■ Information supplied ■
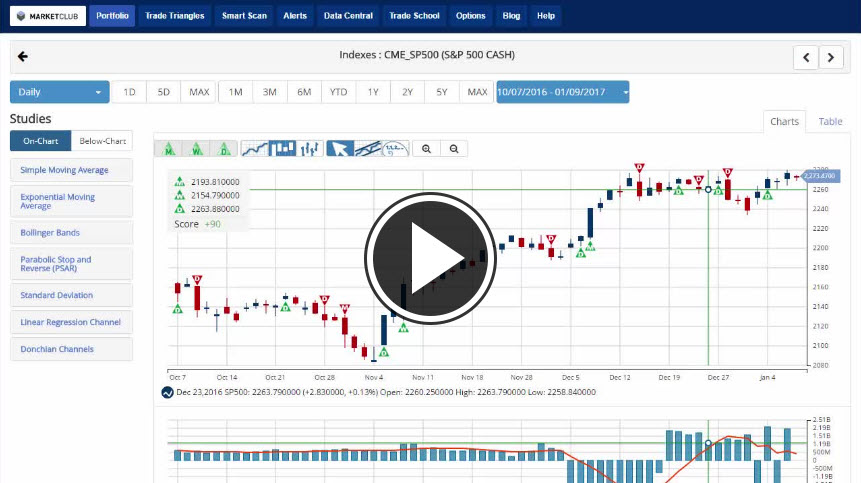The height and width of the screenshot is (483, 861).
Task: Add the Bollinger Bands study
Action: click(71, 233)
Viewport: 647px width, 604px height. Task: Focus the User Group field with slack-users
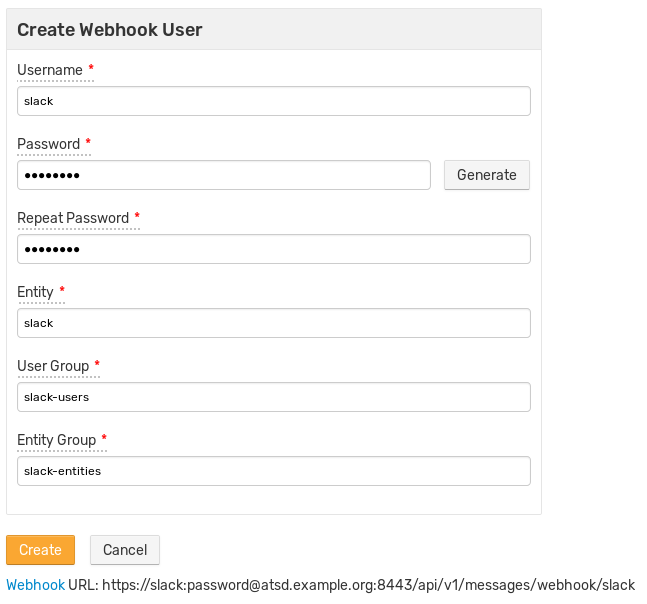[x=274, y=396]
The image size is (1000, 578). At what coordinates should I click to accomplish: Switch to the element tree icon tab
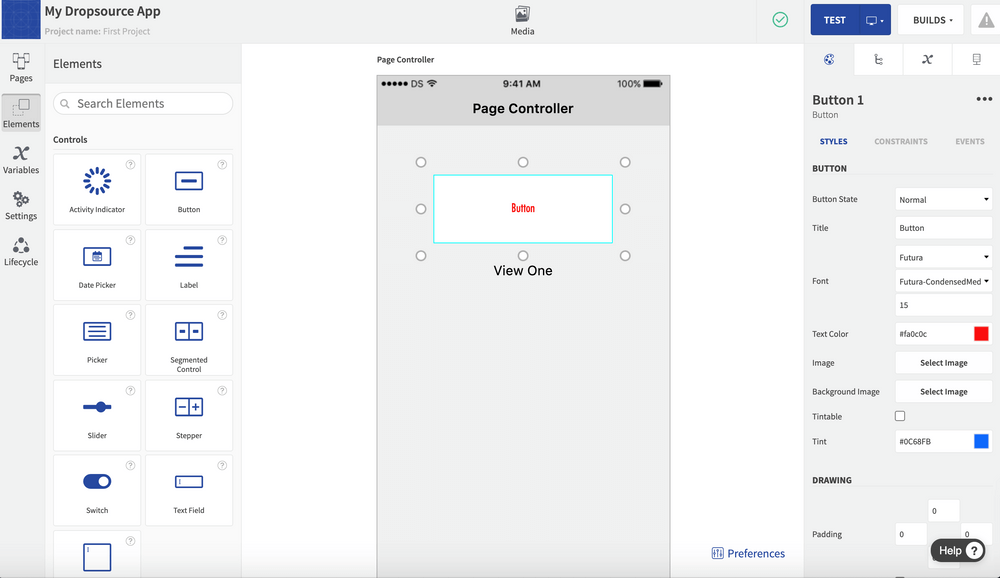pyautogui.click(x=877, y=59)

■ Work to be completed ■
All that belongs in the answer is the exact run of lines from the line containing "The image size" to the end of the listing above, pictures removed.

■ Response to this task ■
The image size is (1000, 578). At what coordinates should I click to accomplish: Switch to the element tree icon tab
pyautogui.click(x=877, y=59)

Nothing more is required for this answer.